◆ Information supplied
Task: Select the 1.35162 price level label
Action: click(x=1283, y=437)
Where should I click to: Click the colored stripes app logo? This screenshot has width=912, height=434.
---
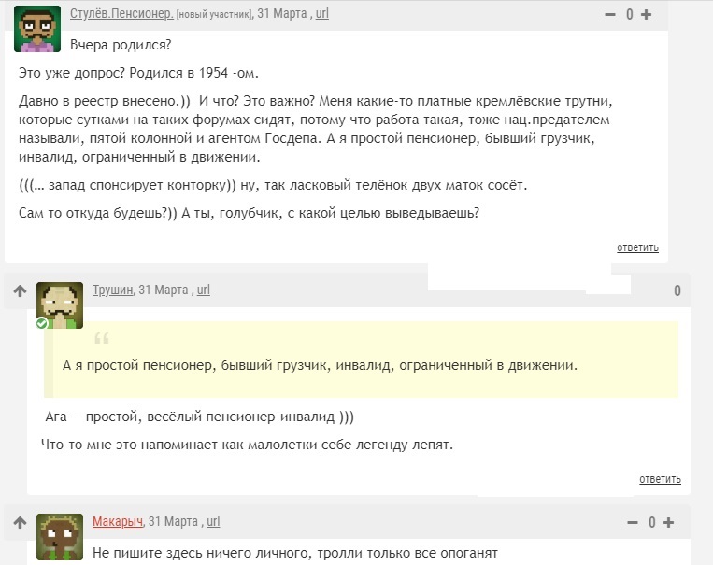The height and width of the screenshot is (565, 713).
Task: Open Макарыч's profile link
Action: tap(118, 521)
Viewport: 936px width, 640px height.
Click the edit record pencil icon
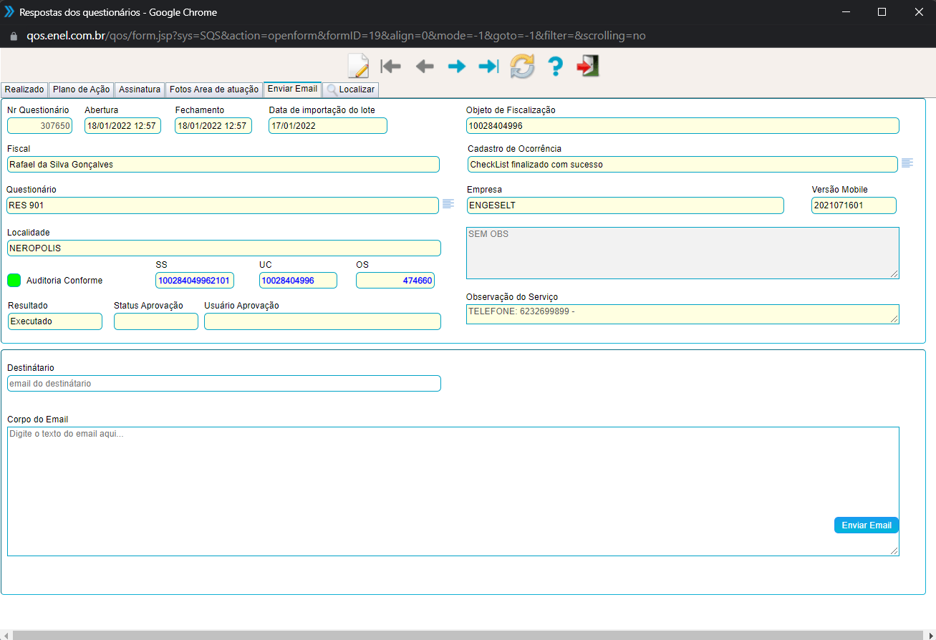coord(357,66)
==
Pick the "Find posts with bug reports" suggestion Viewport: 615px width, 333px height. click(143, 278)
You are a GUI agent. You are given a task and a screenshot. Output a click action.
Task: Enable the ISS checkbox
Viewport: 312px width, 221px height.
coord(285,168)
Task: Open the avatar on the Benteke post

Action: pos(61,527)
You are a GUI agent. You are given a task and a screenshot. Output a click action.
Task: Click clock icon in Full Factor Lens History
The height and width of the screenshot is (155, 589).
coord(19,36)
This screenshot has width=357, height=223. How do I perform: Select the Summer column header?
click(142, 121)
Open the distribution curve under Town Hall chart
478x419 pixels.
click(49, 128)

◆ Your task
Repeat the entries above verbatim, but only from the line that has "Task: Enable the ISS checkbox" down to the line that has "Task: Click clock", inclusive.

◆ Output of the exercise
Task: Enable the ISS checkbox
Viewport: 312px width, 221px height.
coord(285,168)
Task: Open the avatar on the Benteke post

Action: pos(61,527)
You are a GUI agent. You are given a task and a screenshot. Output a click action.
Task: Click clock icon in Full Factor Lens History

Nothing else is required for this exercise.